6. En deuxième lieu, l’association Conseil local des parents d’élèves FCPE du collège Maurice Utrillo de Limas, qui regroupe des parents d’élèves scolarisés au collège Maurice Utrillo à Limas, a pour objet statutaire, notamment, de défendre les intérêts moraux et matériels des élèves qui fréquentent cet établissement et de promouvoir un « service public d’éducation () soucieux d’apporter à chacun des élèves le plus complet épanouissement de sa personnalité et les meilleurs moyens pour son insertion sociale ». Dès lors, contrairement à ce que soutient le département du Rhône, cette association a intérêt à demander l’annulation de la délibération n° 009 du conseil départemental du Rhône du 10 décembre 2021 en tant qu’elle localise le futur collège Jacques Chirac sur les terrains départementaux du collège Maurice Utrillo à Limas et engage la restructuration du collège Maurice Utrillo.
7. En troisième lieu, la délibération n° 009 du conseil départemental du Rhône du 10 décembre 2021 approuve, sans condition ni réserve, la localisation du futur collège Jacques Chirac sur les terrains départementaux du collège Maurice Utrillo à Limas et la restructuration du collège Maurice Utrillo. Dès lors, le conseil départemental du Rhône n’est pas fondé à soutenir qu’elle n’aurait, sur ces points, pas le caractère d’une décision faisant grief.

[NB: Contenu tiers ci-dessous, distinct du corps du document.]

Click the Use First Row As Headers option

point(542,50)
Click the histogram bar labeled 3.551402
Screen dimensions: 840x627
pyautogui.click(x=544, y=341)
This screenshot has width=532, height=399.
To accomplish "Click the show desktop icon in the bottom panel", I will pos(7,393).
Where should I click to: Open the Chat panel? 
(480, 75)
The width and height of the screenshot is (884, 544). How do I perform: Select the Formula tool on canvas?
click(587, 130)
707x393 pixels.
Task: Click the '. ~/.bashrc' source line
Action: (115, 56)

En ce qui concerne la légalité de la délibération n° 009 du conseil départemental du Rhône du 10 décembre 2021 :
8. Aux termes de l’article L. 213-1 du code de l’éducation : « Le conseil départemental établit, après accord de chacune des communes concernées ou, le cas échéant, de chacun des établissements publics de coopération intercommunale concernés par les projets situés sur leur territoire, le programme prévisionnel des investissements relatifs aux collèges qui résulte du schéma prévisionnel des formations mentionné à l’article L. 214-1 du présent code. / A ce titre, le conseil départemental arrête après avis du conseil départemental de l’éducation nationale, en tenant compte de critères d’équilibre démographique, économique et social, la localisation des établissements, leur capacité d’accueil, leur secteur de recrutement et le mode d’hébergement des élèves. () ». Aux termes de l’article R. 235-19 de ce code : " Outre les présidents et les vice-présidents, le conseil comprend : / 1° Sept représentants des collectivités territoriales pris, dans les conditions prévues à l’article R. 235-26, parmi les dix élus suivants : trois maires de la circonscription départementale du Rhône désignés dans les conditions fixées à l’article R. 235-22, trois conseillers départementaux désignés par le conseil départemental, trois conseillers métropolitains désignés par le conseil de la métropole de Lyon, un conseiller régional désigné par le conseil régional ; / 2° Sept membres représentant les personnels titulaires de l’Etat exerçant leurs fonctions dans les services administratifs et les établissements d’enseignement et de formation des premier et second degrés situés dans la circonscription départementale et désignés dans les conditions fixées à l’article R. 235-22 ; / 3° Sept membres représentant les usagers, dont cinq parents d’élèves désignés dans les conditions fixées à l’article R. 235-22, un représentant des associations complémentaires de l’enseignement public nommé par le préfet sur proposition du directeur académique des services de l’éducation nationale, agissant sur délégation du recteur d’académie, et une personnalité nommée en raison de ses compétences dans le domaine économique, social, éducatif et culturel, conjointement par le préfet du Rhône, le président du conseil départemental et le président du conseil de la métropole de Lyon. ".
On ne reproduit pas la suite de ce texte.